Im fünften Teil unseres PLOGs stellen wir einen Artikel vor, der gerade in letzter Zeit in aller Munde war (oder hoffentlich besser nicht…): In unserer Sammlung befinden sich 21 verschiedene Rollen Klopapier! Bei einem Durchschnittsverbrauch von einer Rolle pro Woche (recht realistisch überschlagen…) würden alleine DIE bis zum Anfang der Herbstferien reichen...


D 3031 ist die fünfte der 21 Rollen und in unserer Badezimmervitrine im Museum zu bewundern. Es handelt sich zwar um "ganz normales" Klopapier, aber wird natürlich NICHT benutzt (allein schon, weil diese eine Rolle so teuer ist wie ein ganzes Paket beim Discounter)!


22.04.2020

Nachdem wir in den ersten Beiträgen ausschließlich Figuren vorgestellt haben, kommt jetzt erstmalig ein "Ding". Eigentlich sogar zwei. Ein Paar Dinge sozusagen: Artikel D 1.917 ist ein Paar Hausschuhe in Kindergröße, die leider nur wenigen Besuchern auffallen, obwohl eine unserer Schaufensterpuppen sie schon seit mehreren Jahren ständig trägt.




Bei der Gelegenheit kurz ein Wort zum System des Archivs... Wir haben die Sammlung in vier Kategorien eingeteilt:

- Pinguine (Figuren)
- Gruppen (Figuren mit mindestens zwei Pinguinen)
- Karten (Postkarten, Glückwunschkarten) und
- Dinge (alles, was nicht die Form eines Pinguins hat)

Bei Dingen ist die Größe kein Kriterium, deshalb fehlt hier auch eine Größenangabe.


19.04.2020

Heute stellen wir einen recht unscheinbaren Vogel vor, der im Museum häufig übersehen wird. Er ist nur 5,3 cm groß und besteht aus Kohle. Ja, Ihr habt richtig gelesen: aus Kohle! Und zwar aus Steinkohle. Da hat sich jemand einfach ein Stück davon genommen und alles, was nicht nach Pinguin aussieht, weggeschnitzt ...

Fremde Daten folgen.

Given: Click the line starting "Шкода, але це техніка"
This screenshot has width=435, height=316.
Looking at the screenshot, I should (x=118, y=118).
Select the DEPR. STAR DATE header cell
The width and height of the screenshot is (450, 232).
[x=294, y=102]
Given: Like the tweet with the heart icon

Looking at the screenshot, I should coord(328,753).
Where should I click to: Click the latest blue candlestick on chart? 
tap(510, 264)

Diese Figur mit der Nummer 4.082 steht seit etwa 10 Jahren, also fast von Beginn an, im Museum und ist ein Beleg dafür, daß Pinguine eindeutig an ihrer Form zu erkennen sind und keine charakteristische Färbung brauchen.
Und so sieht er aus:



16.04.2020

Nummer zwei in unserer Reihe von besonderen Pinguinartikeln ist die Nummer 0001 – „Pingi“.

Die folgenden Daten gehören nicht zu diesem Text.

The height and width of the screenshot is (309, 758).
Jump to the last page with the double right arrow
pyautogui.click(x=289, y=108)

„Pingi“ begleitet mich schon seit über §/$(&§-zig Jahren und wurde zu Kindergartenzeiten von der Mutter meiner Patentante gehäkelt. Damit ist er der erste Pinguin in meinem Besitz. Der Sammeltick fing aber erst deutlich später an, dazu an anderer Stelle mehr.

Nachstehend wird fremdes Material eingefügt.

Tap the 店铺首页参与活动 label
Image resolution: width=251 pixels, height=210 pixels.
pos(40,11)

„Pingi“ ist 31 cm groß und für sein Alter noch sehr gut in Schuß.

Übrigens: Wer den Osterpinguin von Anfang der Woche so toll fand, daß er so einen gerne haben möchte – man kann ihn bei uns im Onlineshop kaufen .


14.04.2020

Den Anfang machen wir mit dem kleinen Vogel, der in den Ostertagen auf unserer Startseite zu sehen war und auch unsere Ostergrüße bei facebook begleitet hat.




Es handelt sich dabei um eine knapp 6 cm große Holzfigur aus dem Erzgebirge. Die Figur der Marke “Jun.Wood” gibt es erst seit 2019, ist im Sortiment des Herstellers also noch sehr neu. Der Pinguin hat die Nummer 10.216, und es ist DIE EINZIGE Figur in der ganzen Sammlung, die etwas mit Ostern zu tun hat!